**ACTIVITY**
From the records below, please repeat exactly the line that has "Select the Extensions tab", the line that has "Click the sizes", and every line between them, and nothing else.

Saved entries

* * * * *

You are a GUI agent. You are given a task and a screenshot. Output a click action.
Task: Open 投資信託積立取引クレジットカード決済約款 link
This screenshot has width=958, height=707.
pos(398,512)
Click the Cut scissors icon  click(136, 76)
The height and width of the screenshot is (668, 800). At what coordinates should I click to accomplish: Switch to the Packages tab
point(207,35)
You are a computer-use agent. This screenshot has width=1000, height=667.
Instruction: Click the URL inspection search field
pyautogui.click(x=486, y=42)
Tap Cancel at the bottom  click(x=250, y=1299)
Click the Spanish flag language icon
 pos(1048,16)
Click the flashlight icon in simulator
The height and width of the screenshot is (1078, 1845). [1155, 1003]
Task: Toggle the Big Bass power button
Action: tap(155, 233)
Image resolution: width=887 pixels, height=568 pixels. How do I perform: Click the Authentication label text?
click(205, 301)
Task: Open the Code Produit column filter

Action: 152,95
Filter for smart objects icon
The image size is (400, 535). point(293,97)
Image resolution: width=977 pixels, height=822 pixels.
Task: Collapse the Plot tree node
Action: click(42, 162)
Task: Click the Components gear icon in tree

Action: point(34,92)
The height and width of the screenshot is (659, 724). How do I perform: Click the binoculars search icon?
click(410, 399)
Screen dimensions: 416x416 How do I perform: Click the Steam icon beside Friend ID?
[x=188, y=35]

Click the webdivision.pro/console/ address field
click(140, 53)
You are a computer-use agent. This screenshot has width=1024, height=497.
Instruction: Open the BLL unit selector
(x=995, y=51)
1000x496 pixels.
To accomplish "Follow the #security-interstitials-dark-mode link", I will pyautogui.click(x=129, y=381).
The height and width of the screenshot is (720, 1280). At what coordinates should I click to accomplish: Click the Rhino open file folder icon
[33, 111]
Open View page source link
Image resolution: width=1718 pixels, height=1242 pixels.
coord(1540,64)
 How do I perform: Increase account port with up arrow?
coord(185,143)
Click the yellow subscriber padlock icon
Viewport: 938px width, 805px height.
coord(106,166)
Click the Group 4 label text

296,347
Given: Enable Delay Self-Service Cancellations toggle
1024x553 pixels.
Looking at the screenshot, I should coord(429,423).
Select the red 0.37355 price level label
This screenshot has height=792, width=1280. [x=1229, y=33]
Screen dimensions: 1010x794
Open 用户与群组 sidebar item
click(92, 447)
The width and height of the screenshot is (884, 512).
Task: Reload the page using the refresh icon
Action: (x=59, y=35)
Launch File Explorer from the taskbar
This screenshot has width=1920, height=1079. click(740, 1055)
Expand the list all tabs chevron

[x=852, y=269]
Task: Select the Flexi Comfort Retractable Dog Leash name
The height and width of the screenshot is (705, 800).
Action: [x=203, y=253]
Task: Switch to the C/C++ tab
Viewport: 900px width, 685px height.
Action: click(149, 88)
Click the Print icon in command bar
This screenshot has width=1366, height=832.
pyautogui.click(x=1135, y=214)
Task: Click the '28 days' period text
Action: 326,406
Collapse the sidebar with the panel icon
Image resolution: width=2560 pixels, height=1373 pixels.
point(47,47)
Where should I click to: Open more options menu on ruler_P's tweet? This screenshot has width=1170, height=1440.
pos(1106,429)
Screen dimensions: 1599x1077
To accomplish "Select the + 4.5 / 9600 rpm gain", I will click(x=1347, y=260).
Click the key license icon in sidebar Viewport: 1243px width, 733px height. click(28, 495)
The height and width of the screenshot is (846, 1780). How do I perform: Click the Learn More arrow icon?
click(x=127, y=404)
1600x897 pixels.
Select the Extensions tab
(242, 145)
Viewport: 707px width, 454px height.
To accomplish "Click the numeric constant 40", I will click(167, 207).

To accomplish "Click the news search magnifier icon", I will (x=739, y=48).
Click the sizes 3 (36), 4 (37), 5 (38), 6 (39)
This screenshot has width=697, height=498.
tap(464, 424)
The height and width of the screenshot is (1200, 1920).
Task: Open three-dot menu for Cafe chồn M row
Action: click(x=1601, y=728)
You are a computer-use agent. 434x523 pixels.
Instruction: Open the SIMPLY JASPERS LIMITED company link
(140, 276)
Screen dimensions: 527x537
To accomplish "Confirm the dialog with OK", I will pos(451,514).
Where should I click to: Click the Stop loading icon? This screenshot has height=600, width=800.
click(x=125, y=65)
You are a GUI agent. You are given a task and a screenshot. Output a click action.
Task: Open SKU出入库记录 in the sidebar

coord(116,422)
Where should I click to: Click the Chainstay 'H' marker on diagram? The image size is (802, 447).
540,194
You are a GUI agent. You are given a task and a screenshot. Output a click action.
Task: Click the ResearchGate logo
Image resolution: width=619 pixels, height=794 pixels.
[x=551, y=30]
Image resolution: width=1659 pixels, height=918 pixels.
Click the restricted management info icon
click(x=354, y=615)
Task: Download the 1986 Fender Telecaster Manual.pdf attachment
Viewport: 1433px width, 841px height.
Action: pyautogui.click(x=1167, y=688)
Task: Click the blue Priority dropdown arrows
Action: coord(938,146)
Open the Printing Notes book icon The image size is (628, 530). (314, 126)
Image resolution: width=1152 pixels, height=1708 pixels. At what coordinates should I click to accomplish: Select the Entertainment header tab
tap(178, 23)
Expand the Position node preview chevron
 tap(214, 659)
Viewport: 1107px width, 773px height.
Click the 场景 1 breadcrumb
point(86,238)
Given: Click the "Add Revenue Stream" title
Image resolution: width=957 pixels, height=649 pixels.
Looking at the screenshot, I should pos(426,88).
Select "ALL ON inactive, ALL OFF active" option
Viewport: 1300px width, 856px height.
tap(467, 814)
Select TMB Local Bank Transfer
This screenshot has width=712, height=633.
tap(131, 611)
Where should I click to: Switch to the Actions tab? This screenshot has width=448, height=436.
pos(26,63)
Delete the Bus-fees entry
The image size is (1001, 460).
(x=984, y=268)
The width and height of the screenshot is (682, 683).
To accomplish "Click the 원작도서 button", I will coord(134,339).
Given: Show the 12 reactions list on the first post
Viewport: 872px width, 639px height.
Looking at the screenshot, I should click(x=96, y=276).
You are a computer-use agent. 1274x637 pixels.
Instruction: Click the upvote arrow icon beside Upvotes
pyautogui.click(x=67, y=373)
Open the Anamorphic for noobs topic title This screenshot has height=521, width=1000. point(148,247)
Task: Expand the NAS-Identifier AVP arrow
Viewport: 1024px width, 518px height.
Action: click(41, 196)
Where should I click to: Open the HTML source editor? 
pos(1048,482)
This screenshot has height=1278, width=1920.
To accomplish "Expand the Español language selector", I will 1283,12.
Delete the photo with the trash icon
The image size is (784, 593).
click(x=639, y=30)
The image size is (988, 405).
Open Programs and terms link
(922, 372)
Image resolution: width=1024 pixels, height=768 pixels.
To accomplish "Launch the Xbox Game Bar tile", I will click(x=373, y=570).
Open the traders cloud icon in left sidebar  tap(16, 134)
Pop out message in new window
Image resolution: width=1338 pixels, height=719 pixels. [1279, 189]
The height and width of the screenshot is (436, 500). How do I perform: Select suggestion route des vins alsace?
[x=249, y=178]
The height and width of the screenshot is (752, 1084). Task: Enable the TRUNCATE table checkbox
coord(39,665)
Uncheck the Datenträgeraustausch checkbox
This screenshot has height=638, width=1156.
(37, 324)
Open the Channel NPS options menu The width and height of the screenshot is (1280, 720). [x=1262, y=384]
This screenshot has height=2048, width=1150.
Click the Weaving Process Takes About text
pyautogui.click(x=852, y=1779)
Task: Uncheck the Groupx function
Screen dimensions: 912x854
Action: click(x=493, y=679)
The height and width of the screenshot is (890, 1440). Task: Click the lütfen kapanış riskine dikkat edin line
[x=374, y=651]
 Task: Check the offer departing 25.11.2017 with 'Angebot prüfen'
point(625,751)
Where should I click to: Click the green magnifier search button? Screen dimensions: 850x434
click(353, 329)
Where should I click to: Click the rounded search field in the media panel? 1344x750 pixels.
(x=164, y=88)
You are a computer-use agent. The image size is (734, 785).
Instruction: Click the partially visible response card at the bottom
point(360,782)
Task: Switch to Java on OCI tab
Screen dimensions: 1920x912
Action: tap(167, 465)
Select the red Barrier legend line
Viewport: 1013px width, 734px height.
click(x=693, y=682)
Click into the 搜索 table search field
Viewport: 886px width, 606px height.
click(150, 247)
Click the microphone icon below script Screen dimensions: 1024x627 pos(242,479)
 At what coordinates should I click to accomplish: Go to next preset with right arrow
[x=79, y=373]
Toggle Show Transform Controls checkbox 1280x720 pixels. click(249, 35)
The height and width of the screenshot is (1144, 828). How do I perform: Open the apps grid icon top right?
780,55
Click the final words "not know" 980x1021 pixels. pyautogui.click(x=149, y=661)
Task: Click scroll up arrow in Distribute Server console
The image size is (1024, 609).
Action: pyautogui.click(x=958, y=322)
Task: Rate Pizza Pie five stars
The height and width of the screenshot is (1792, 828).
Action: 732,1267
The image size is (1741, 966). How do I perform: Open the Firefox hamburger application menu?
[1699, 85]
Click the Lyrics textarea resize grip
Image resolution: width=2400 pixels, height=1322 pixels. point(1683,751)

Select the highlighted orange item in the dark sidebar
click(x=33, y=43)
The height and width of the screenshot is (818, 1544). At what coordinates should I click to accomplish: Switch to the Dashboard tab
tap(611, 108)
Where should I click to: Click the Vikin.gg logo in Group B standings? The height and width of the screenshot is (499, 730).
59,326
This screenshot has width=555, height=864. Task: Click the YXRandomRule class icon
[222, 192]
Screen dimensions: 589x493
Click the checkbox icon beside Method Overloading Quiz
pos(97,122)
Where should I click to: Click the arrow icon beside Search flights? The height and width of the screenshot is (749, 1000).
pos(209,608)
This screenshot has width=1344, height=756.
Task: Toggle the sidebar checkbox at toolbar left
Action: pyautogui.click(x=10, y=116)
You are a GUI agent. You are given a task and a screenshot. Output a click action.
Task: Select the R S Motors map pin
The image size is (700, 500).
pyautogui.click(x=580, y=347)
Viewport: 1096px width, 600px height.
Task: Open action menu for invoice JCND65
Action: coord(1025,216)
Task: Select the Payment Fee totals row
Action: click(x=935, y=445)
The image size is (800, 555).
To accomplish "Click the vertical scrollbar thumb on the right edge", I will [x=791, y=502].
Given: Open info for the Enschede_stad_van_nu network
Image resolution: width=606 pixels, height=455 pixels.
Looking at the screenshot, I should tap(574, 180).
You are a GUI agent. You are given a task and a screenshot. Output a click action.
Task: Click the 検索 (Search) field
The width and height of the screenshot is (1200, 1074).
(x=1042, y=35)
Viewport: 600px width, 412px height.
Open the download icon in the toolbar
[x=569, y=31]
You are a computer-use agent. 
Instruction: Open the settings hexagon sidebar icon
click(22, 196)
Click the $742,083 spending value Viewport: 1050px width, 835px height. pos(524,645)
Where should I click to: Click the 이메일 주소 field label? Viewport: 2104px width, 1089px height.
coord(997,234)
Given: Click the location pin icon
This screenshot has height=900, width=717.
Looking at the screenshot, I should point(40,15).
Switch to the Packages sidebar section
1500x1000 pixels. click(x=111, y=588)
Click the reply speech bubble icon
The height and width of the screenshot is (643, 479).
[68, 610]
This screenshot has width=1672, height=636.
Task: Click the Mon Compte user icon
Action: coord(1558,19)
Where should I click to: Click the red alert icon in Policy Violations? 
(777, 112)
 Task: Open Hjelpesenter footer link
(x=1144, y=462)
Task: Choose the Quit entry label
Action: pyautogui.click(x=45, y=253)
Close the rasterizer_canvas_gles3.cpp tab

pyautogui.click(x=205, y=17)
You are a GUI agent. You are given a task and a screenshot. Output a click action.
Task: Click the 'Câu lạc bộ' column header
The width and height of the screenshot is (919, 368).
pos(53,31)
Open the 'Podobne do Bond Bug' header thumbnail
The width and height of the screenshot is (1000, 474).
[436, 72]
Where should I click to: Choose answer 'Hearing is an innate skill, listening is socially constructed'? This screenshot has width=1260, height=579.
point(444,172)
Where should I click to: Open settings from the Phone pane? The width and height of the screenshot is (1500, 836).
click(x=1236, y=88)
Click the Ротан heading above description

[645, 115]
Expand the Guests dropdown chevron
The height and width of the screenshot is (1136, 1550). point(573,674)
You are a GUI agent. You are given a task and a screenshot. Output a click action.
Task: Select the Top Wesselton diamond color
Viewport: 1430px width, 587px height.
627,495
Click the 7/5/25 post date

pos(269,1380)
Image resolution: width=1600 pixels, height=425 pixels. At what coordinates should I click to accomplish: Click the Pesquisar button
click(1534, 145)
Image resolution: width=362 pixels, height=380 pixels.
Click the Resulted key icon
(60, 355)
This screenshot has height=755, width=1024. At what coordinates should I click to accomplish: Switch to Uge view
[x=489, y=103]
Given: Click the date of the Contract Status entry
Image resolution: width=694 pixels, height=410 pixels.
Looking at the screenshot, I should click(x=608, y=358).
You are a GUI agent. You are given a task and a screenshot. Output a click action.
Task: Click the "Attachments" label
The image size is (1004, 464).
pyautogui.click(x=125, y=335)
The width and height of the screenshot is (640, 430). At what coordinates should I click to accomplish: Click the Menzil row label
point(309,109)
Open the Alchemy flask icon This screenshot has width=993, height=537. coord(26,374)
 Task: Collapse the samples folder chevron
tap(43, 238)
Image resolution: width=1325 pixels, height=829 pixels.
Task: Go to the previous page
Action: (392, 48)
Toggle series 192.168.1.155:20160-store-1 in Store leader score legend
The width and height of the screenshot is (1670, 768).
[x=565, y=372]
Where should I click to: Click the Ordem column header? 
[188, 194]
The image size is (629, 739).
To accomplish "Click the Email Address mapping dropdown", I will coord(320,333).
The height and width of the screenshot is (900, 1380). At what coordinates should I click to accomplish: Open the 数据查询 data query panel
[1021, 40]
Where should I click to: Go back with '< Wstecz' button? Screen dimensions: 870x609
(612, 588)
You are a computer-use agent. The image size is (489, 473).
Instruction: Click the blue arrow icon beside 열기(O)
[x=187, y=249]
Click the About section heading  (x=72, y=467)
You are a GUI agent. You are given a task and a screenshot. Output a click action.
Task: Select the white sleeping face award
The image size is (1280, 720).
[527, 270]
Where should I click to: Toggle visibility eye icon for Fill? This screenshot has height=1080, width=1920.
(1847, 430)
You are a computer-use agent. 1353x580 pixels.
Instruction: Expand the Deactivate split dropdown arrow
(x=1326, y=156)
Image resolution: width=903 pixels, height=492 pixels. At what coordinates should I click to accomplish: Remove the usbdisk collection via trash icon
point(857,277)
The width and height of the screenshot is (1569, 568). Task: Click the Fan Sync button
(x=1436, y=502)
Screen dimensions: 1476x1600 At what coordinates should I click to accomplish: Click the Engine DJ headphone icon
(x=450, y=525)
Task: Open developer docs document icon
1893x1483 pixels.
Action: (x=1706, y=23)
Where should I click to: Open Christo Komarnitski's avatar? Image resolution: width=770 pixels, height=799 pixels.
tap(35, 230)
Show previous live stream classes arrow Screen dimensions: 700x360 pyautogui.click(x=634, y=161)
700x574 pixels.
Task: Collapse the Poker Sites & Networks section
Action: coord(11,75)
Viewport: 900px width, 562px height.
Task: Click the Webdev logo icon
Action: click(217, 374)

* * * * *

**REPLY TO THE EXERCISE**
Select the Extensions tab
(242, 145)
Viewport: 707px width, 454px height.
To accomplish "Click the numeric constant 40", I will click(167, 207).

To accomplish "Click the news search magnifier icon", I will (x=739, y=48).
Click the sizes 3 (36), 4 (37), 5 (38), 6 (39)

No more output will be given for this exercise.